◆ **TASK DESCRIPTION**: According to the passage below on Nigeria's legislative houses, how large was the loan request from President Muhammadu Buhari that the senate approved?

*** Opening DOCUMENT PASSAGE ***

Last week, Nigeria’s legislative houses were in the news for different reasons, not least among them the senate’s approval of a $22.7 billion loan request by President Muhammadu Buhari.

Not everyone is sold on the loan, even within the senate, despite the senate president’s twitter handle claiming it was a “unanimous decision.”
According to the presidency, the loan is to help execute key infrastructural projects but some senators said the geographical spread of the projects is lopsided and wanted each item of the request debated, rather than a blanket approval which was finally given.

Opposition to the senate’s social media bill continues unabated, with a public hearing of the bill titled “Protection from Internet Falsehood and Manipulations Bill, 2019” set for tomorrow, March 9.

A large number of civil society organisations (about 100) have kicked against tomorrow’s hearing, labelling it a resuscitation of “an obnoxious bill that had been hitherto unanimously rejected by the people” and should not be further considered for public hearing to be funded by tax-payers’ money.

*** Closing DOCUMENT PASSAGE ***
*** Opening DATA SUPPLIED ***

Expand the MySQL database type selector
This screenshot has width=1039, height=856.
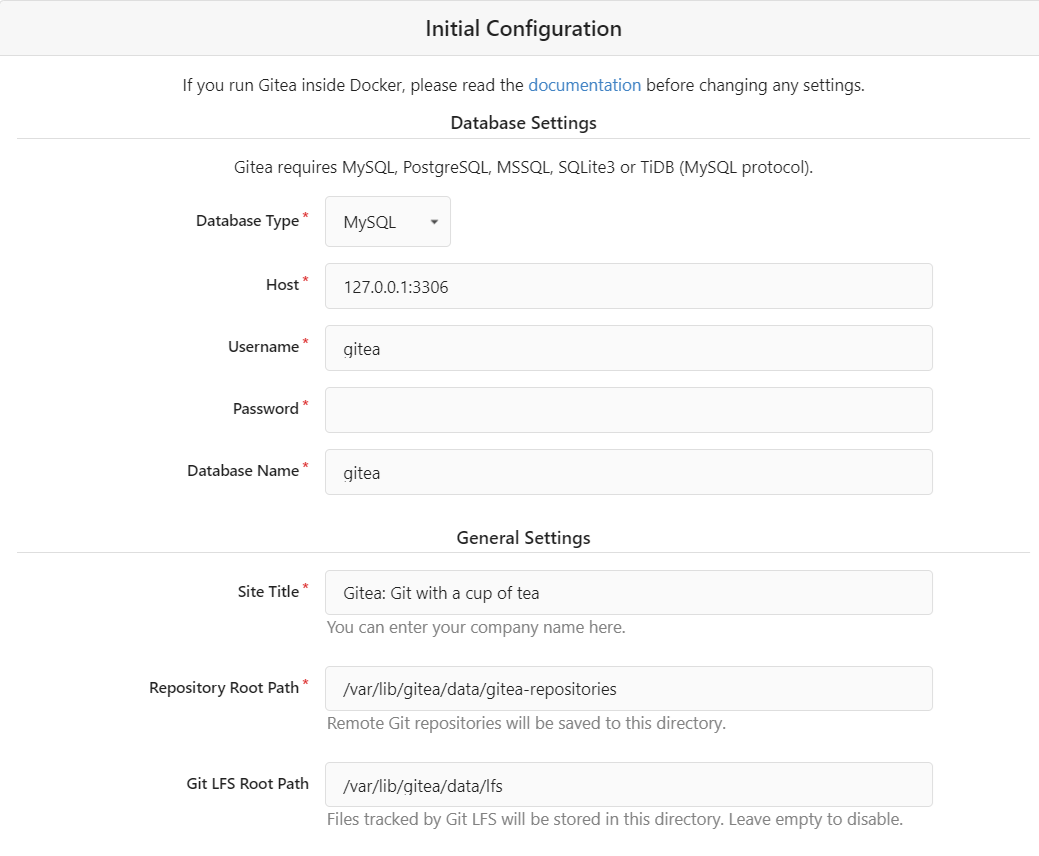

*** Closing DATA SUPPLIED ***
*** Opening DATA SUPPLIED ***

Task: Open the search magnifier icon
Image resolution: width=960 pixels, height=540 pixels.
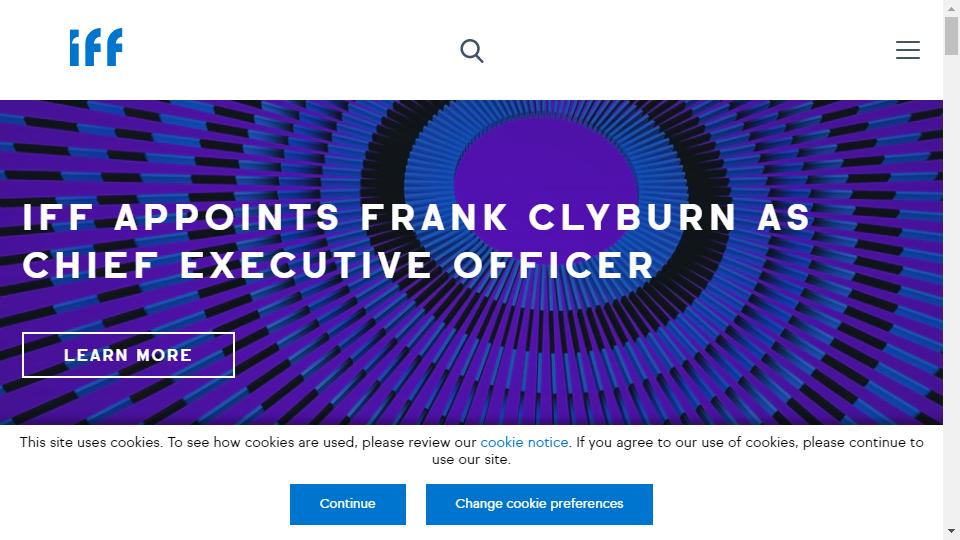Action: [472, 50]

*** Closing DATA SUPPLIED ***
*** Opening DATA SUPPLIED ***

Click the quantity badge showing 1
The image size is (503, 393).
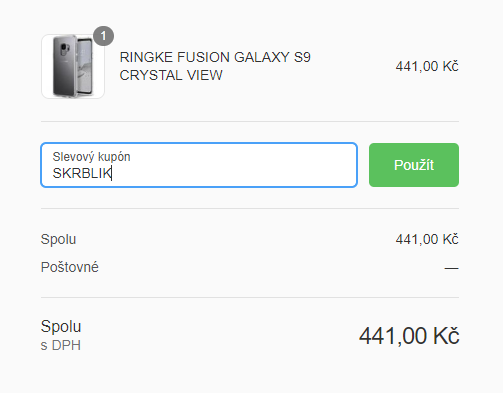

*** Closing DATA SUPPLIED ***

◆ **EXERCISE RESPONSE**: $22.7 billion